**PROBLEM TO SOLVE**. Below are some records. How many of their lines contain the string "agent"? Give the number only.

Start of EXERCISE MATERIAL

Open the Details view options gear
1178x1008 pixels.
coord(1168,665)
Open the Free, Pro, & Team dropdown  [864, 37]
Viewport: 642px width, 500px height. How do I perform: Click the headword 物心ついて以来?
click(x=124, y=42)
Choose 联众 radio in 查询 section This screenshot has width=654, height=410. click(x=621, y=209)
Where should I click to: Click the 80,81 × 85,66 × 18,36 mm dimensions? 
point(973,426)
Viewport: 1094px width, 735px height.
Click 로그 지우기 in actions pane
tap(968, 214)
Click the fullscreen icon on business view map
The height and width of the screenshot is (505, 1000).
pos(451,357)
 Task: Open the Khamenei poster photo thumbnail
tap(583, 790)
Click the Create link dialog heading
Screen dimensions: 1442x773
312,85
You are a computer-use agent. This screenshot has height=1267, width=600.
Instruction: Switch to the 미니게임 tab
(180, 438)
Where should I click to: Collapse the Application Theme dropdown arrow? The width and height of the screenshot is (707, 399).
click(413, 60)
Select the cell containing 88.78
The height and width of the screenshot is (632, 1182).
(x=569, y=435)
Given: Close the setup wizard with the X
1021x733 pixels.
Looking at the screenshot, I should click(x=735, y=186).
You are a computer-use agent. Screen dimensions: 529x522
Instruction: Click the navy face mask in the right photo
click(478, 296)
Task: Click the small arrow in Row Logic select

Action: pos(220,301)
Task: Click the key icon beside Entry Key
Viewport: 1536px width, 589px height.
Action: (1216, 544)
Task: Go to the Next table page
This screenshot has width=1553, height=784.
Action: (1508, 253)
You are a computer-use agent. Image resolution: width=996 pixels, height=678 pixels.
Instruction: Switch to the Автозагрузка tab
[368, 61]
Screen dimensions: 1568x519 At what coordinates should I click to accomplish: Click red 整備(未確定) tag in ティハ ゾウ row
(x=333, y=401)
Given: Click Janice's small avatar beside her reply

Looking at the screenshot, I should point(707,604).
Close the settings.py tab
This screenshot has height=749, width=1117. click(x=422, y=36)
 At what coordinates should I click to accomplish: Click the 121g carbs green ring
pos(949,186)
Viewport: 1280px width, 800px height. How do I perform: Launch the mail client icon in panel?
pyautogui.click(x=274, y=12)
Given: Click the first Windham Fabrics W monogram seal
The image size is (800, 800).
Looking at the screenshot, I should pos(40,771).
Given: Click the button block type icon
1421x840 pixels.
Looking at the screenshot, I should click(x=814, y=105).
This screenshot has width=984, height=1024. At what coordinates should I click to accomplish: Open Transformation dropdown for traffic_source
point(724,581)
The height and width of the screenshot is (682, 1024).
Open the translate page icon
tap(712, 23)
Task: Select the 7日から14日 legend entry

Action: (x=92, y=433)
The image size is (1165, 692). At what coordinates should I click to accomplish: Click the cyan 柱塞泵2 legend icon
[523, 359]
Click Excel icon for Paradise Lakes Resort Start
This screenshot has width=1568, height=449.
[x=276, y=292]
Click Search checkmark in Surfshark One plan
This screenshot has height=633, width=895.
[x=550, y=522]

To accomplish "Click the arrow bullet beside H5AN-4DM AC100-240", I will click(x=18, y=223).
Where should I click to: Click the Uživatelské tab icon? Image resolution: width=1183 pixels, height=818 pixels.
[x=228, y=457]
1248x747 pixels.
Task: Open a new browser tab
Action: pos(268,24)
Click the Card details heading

End of EXERCISE MATERIAL

**ANSWER BELOW**. 3